Select Committee on Health Second Report

Local Strategic Partnerships

148. In an attempt to deal with this plethora of partnerships, the concept of local strategic partnerships was promoted by the Social Exclusion Unit in its strategy for neighbourhood renewal. It envisaged that:

"The new framework for community planning could be used to set in place local strategic partnerships to ensure better joint working in deprived neighbourhoods. These would bring together public sector services - including non-local authority services like the employment service and health - as well as private, voluntary and community sector interests. Their goal would be to work up an agreed strategy for addressing these problems, and contribute to the achievement of the targets to which each service is working individually. Government Offices would support and accredit partnerships. The development of these partnerships would be a key way to recognise and incentivise good local government practice, while supporting areas where joint-working was less well-developed. They could also provide vehicles for the rationalisation of multiple local plans [such as the HImP] and partnership requirements; for the local co-ordination of area initiatives; for the development of local frameworks to support Urban Renaissance; and would go with the grain of other possible new initiatives, such as PSAs with local authorities."[181]

149. It is likely that, in the medium term, all local action zones, including health action zones, could be integrated into local strategic partnerships. A consultation paper was published by DETR in October[182] and further guidance has recently been published. The latest guidance from the Social Exclusion Unit recommends that local authorities are strongly encouraged to set up local strategic partnerships; that the 88 most deprived local authority districts should be required to set them up in order to receive allocations from the Neighbourhood Renewal Fund; and that local strategic partnerships produce local neighbourhood renewal strategies as part of their community planning duty.[183] We urge that health objectives are at the heart of these neighbourhood renewal strategies.

150. We found a great deal of support for local strategic partnerships. John Ransford, head of Social Affairs, Health and Housing at the LGA, commented:

"I think the local strategic partnerships are absolutely key to all this. They are probably the most essential element coming out of the National Strategy for Neighbourhood Renewal in terms of pulling all this together appropriately at the right level."[184]

Ken Jarrold, Chief Executive of County Durham and Darlington Health Authority, agreed that "local strategic partnerships are absolutely fundamental, particularly when linked with this other question of community strategies". He noted that:

"What we have been trying to do so far is have organisations that primarily bring together social services and health and what we really need is member and officer bodies led by the local authorities that provide the focus for this huge range of initiatives."[185]

Mr Elson added his support and hope that "local strategic partnerships will help to create the umbrella organisation or forum that we need to achieve better integration of the planning processes".[186]

151. We understand there is now a respectable body of research identifying the success criteria to ensure effective partnerships. We urge the Government to apply these to its own proposals to establish new partnerships in the form of Local Strategic Partnerships as well as to its 'joined up' policy agenda across government departments. In particular, we recommend that the lessons from the HAZs emerging from the national evaluation are taken on board in the development of LSPs.

□ □ □ □ □ □ □

**Work required:**
Repeat the partnerships report between "Mr Elson added" and "development of LSPs.", inclusive, substituting "conditions for success" for "success criteria". Draw only on the partnerships report for what comes next.

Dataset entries
□ □ □ □ □ □ □

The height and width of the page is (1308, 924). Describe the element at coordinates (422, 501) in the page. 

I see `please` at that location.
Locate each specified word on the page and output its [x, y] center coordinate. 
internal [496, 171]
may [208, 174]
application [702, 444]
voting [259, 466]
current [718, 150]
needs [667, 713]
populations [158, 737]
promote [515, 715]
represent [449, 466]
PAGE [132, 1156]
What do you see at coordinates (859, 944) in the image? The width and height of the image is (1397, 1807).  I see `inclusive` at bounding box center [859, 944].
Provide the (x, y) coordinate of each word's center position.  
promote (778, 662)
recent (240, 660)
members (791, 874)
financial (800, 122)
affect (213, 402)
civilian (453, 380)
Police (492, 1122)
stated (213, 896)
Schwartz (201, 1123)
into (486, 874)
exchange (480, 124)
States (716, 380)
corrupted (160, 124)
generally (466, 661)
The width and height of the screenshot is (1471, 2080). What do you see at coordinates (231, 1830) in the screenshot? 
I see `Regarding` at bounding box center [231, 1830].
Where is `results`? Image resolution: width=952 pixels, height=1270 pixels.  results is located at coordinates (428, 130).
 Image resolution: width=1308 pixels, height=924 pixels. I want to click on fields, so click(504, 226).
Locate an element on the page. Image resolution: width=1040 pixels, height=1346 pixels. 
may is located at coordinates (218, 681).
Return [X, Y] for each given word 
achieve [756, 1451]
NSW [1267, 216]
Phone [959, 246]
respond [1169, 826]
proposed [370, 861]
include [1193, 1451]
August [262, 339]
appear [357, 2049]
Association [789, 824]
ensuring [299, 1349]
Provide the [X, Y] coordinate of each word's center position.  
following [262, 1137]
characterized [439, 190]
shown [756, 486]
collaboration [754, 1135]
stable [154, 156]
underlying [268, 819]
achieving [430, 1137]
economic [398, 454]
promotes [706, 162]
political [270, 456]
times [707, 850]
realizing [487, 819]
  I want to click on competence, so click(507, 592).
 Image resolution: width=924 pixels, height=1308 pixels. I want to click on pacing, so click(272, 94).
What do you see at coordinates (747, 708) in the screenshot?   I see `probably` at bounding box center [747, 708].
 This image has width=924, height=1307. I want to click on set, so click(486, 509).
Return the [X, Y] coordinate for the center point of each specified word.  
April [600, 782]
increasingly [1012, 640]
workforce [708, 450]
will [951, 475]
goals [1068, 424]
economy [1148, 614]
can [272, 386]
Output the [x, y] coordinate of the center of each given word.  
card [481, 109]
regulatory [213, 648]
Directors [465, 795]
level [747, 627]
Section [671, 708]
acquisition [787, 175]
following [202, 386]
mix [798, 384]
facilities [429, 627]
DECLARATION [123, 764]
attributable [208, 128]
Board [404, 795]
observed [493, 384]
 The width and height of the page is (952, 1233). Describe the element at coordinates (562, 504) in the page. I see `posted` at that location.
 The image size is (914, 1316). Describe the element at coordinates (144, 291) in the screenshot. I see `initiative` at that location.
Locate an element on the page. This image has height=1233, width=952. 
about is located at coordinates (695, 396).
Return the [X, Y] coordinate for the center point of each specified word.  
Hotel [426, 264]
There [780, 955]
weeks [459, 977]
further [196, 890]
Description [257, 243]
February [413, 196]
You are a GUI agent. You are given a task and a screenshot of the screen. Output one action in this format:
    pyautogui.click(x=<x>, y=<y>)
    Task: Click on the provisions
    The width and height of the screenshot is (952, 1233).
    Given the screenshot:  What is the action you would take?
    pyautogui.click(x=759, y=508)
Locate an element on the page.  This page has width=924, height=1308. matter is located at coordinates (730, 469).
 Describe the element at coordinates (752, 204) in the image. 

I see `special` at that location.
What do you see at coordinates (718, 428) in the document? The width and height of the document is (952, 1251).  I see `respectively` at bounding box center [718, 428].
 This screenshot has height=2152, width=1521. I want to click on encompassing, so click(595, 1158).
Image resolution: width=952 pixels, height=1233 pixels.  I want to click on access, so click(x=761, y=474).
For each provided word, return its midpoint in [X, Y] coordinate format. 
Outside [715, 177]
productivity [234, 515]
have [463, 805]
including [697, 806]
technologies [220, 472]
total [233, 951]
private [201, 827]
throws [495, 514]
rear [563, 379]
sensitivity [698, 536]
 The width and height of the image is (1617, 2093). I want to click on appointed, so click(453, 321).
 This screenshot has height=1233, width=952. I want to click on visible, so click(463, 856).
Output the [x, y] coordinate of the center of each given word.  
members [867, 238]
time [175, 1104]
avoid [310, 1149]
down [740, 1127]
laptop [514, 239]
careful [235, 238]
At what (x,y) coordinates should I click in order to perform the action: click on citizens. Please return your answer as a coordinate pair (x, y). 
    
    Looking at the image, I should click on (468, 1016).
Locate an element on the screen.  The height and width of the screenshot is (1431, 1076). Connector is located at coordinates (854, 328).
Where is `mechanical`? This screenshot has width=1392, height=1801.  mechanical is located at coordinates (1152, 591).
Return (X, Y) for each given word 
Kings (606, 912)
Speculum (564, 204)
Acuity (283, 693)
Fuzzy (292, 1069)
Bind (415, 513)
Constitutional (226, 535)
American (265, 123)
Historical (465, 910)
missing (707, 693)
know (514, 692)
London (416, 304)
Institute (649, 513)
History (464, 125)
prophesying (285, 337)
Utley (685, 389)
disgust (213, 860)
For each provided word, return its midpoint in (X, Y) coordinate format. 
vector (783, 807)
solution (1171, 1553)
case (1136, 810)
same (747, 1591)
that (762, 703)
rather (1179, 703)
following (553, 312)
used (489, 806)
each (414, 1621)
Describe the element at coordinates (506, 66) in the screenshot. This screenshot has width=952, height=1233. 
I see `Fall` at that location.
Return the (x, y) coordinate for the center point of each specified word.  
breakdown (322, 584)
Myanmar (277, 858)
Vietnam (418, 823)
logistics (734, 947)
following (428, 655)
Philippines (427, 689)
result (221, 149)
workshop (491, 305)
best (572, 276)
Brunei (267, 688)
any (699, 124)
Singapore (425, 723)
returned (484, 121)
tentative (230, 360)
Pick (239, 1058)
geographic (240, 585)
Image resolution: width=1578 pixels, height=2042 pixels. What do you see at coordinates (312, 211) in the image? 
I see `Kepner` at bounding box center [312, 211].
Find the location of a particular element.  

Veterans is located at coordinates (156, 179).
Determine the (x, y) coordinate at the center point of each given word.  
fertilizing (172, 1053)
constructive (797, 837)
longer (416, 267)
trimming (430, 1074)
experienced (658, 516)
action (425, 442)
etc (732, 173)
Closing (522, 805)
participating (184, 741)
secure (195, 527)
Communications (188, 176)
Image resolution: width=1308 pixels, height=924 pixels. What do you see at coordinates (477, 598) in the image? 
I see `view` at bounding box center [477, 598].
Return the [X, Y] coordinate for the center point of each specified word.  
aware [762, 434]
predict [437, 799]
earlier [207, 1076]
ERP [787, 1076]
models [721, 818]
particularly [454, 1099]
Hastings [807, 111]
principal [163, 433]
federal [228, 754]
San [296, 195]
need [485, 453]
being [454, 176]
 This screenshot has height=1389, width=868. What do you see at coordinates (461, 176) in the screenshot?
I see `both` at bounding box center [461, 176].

□ □ □ □ □ □ □

**Result of this task:**
Mr Elson added his support and hope that "local strategic partnerships will help to create the umbrella organisation or forum that we need to achieve better integration of the planning processes".[186]

151. We understand there is now a respectable body of research identifying the conditions for success to ensure effective partnerships. We urge the Government to apply these to its own proposals to establish new partnerships in the form of Local Strategic Partnerships as well as to its 'joined up' policy agenda across government departments. In particular, we recommend that the lessons from the HAZs emerging from the national evaluation are taken on board in the development of LSPs.